The U.S, Department of Education is “on it” as they say, this time taking on Attention Deficit Hyperactivity Disorder, commonly referred to simply as ADHD. One reason: Per the CDC, it affects 11% of our 4- to 17-year-olds, and that not only adds up to some 6.4 million children, the numbers are on the rise.
Know, too, though, that two federal laws are already in place to protect them:
- Individuals with Disabilities Act (IDEA), which covers ADHD under the category of “other health impairment.” Originally passed in 1975, it “ensures students with a disability are provided with a Free Appropriate Public Education (FAPE) that is tailored to their individual needs.” As stated, it’s designed “to provide children with disabilities the same opportunity for education as those students who do not have a disability.”
Says disability.gov, “IDEA requires that special education services be made available to every eligible child with a disability.”

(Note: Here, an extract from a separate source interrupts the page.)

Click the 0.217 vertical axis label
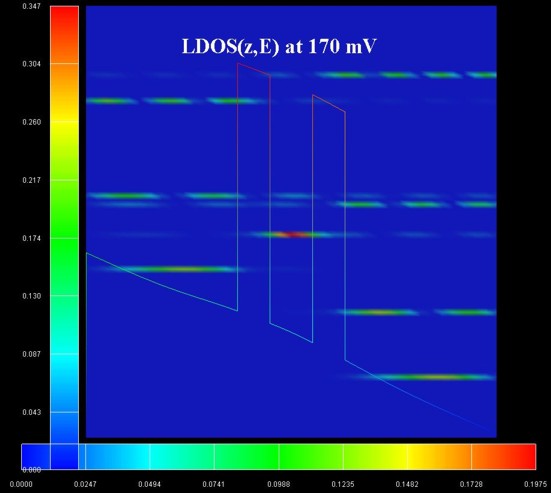This screenshot has width=551, height=493. click(31, 180)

- Section 504 of the Rehabilitation Act of 1973 addresses children with “a physical or mental disability that substantially limits one or more major life activities”—in this case, learning. This is a “civil rights law that protects children with disabilities from discrimination for reasons related to their disability.”

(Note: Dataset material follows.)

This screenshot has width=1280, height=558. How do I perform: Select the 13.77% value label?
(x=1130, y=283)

Here FAPE means special education placement or regular education classes with aids and services that meet a student’s individual needs. However, says the National Education Association, “It does not ensure a child with a disability will receive an Individualized Education Plan (IEP)…”
However, to clarify a school district’s obligations and responsibilities under the law and to avoid further discrimination, the U.S. Department of Education (Department) first issued its guidelines and then went one step further by posting a “Know Your Rights” document for parents on its website.